Added CLINIC lawyer Lisa Parisio, “80% of the people there lack access to water, food and medicine.”

Magaña-Salgado said CLINIC is assembling a coalition of organizations, allies and advocates to campaign on behalf of the Yemeni and hopes Congress, too, will pressure DHS to do the right thing to avoid the “horrific consequences” of forcing people to return to Yemen.

Parisio suggested that people who may be at risk of losing TPS get a “legal screening” to evaluate all their options.

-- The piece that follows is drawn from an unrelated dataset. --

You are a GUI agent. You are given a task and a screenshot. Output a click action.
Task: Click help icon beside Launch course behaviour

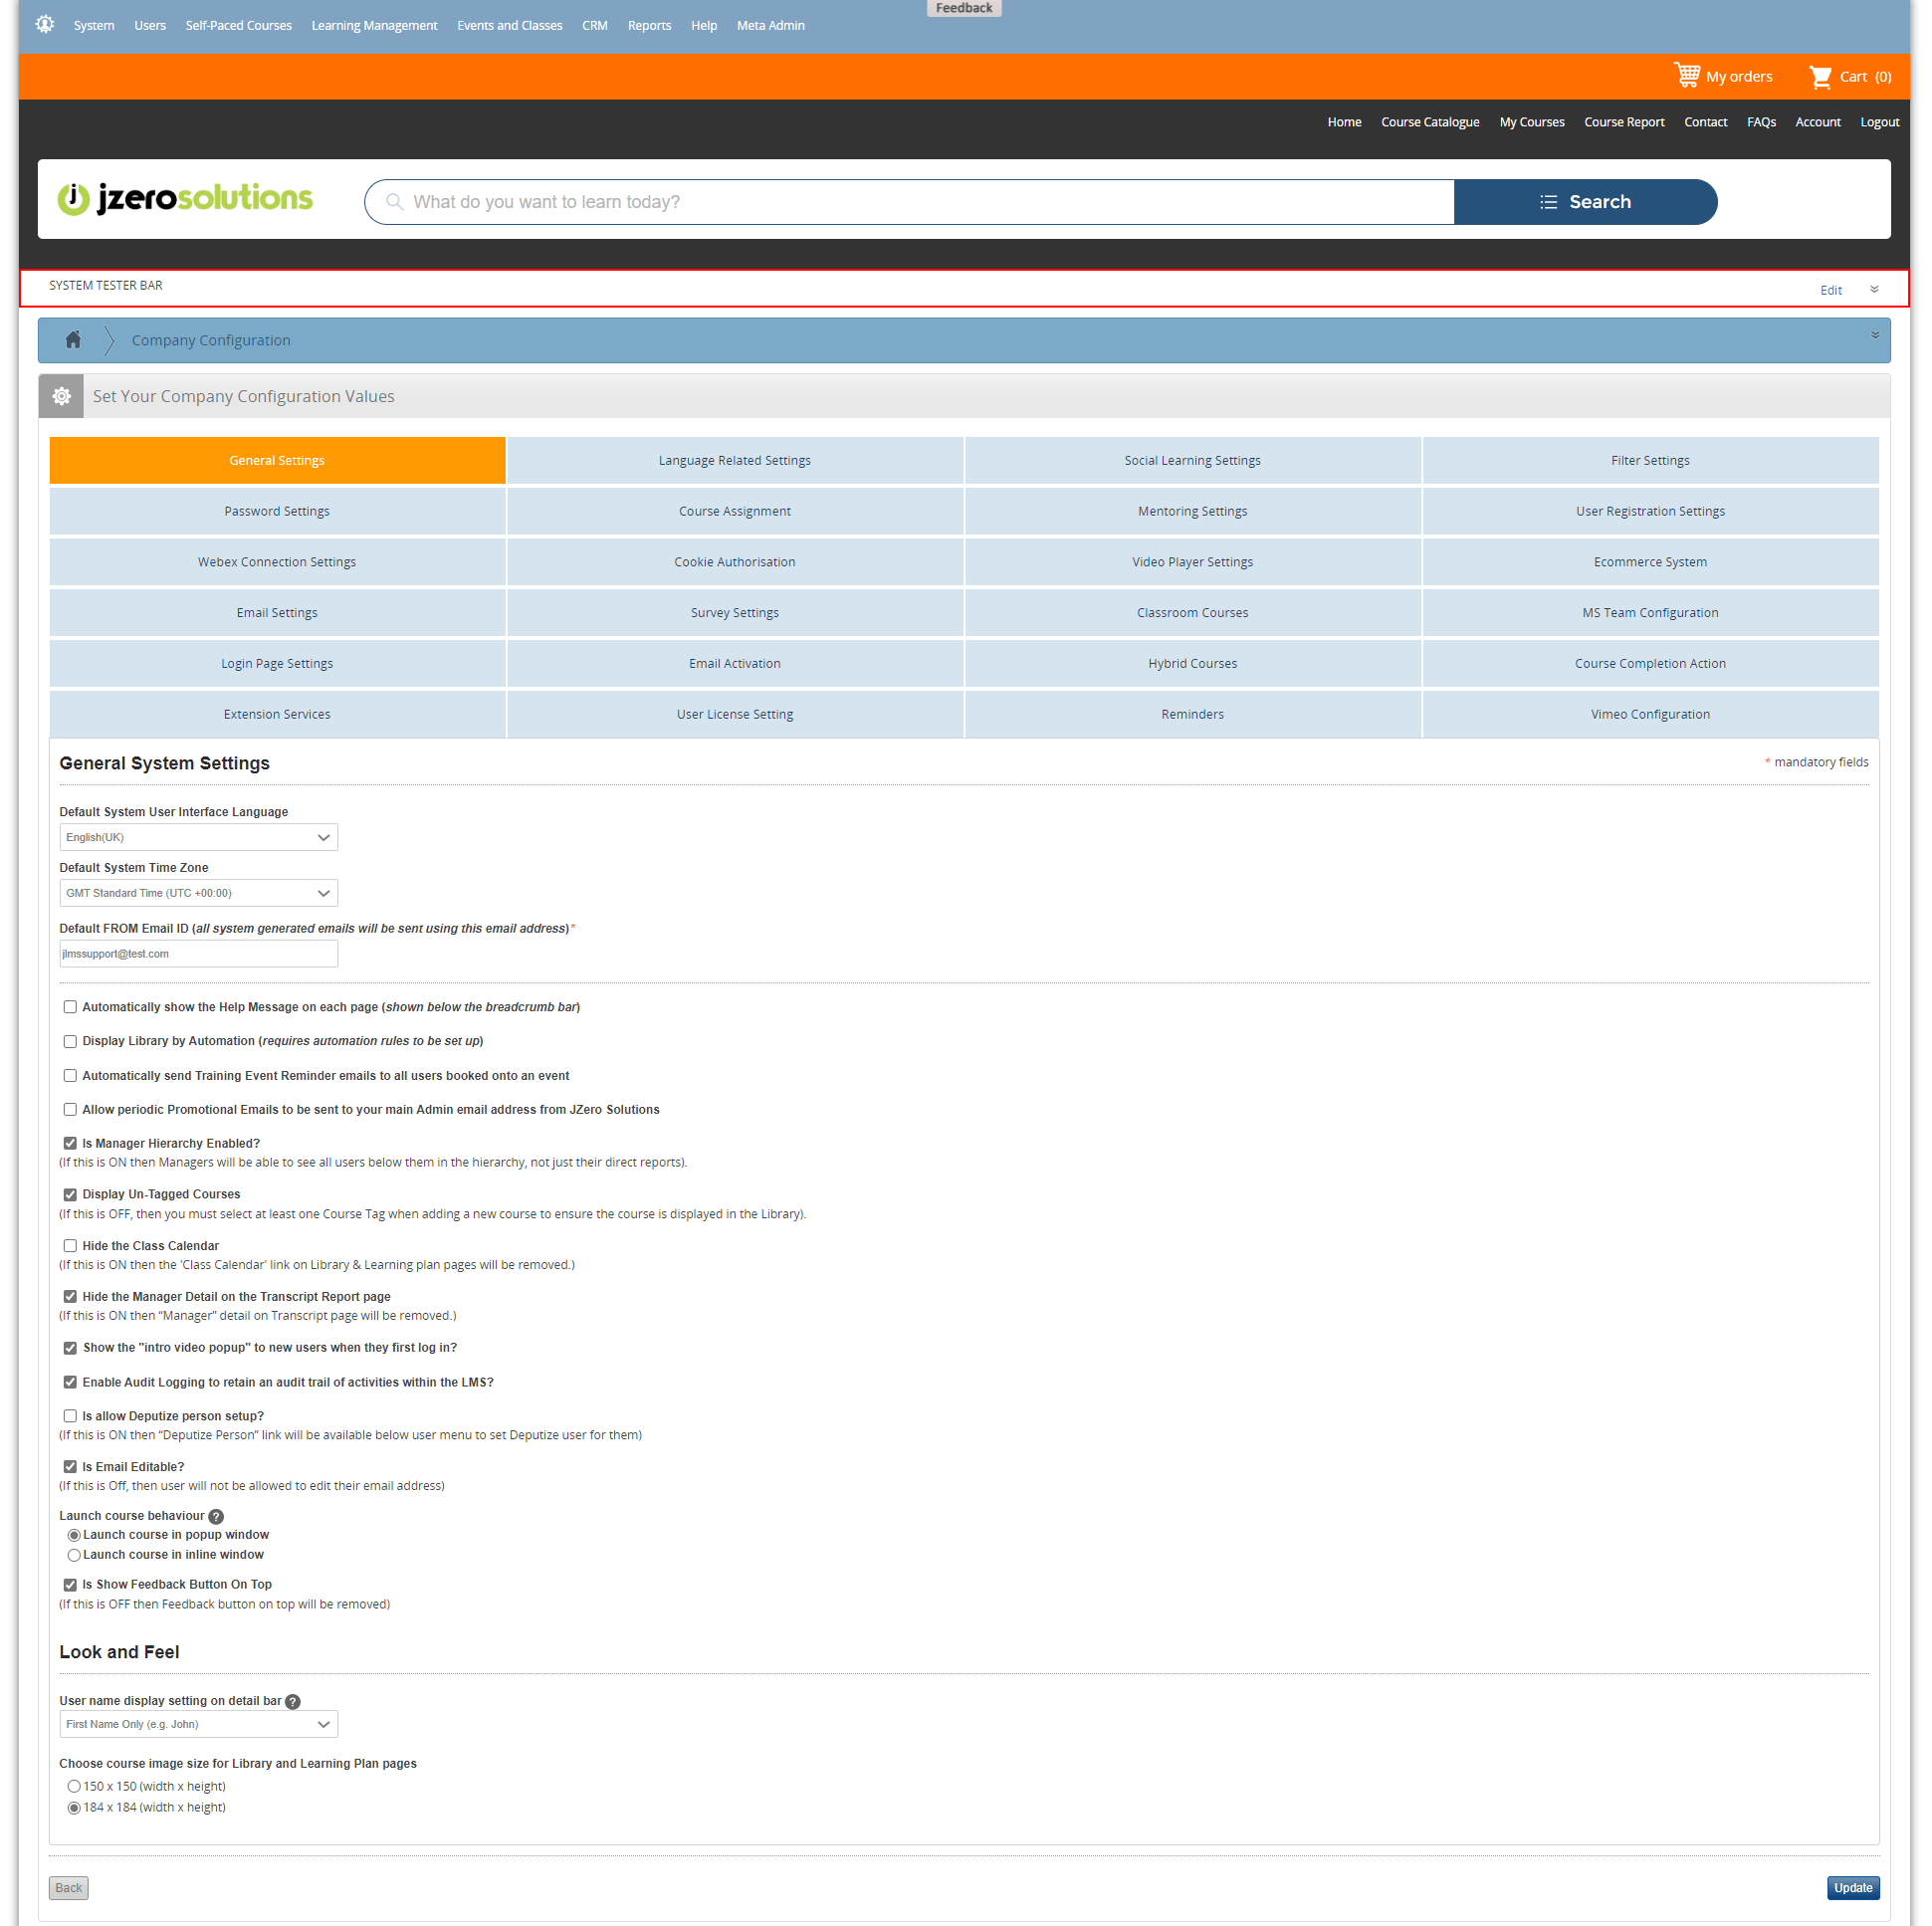(216, 1516)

Of the U.S. 1990 Immigration Act that established TPS policy, Parisio said, “It is our commitment. We will NOT return people to countries where their lives may be at risk.”

And those risks are so great, even the U.S. State Department has issued a travel advisory, she pointed out. It states that: “No part of Yemen is immune to violence.”

“An 18-month extension and re-designation is critical,” Parisio said. “Anything less would be unconscionable.”

Mark Hedin is a reporter for Ethnic Media Services. He has previously written for the San Francisco Examiner, the San Francisco Chronicle, the Oakland Tribune, Central City Extra, El Mensajero and other Bay Area papers.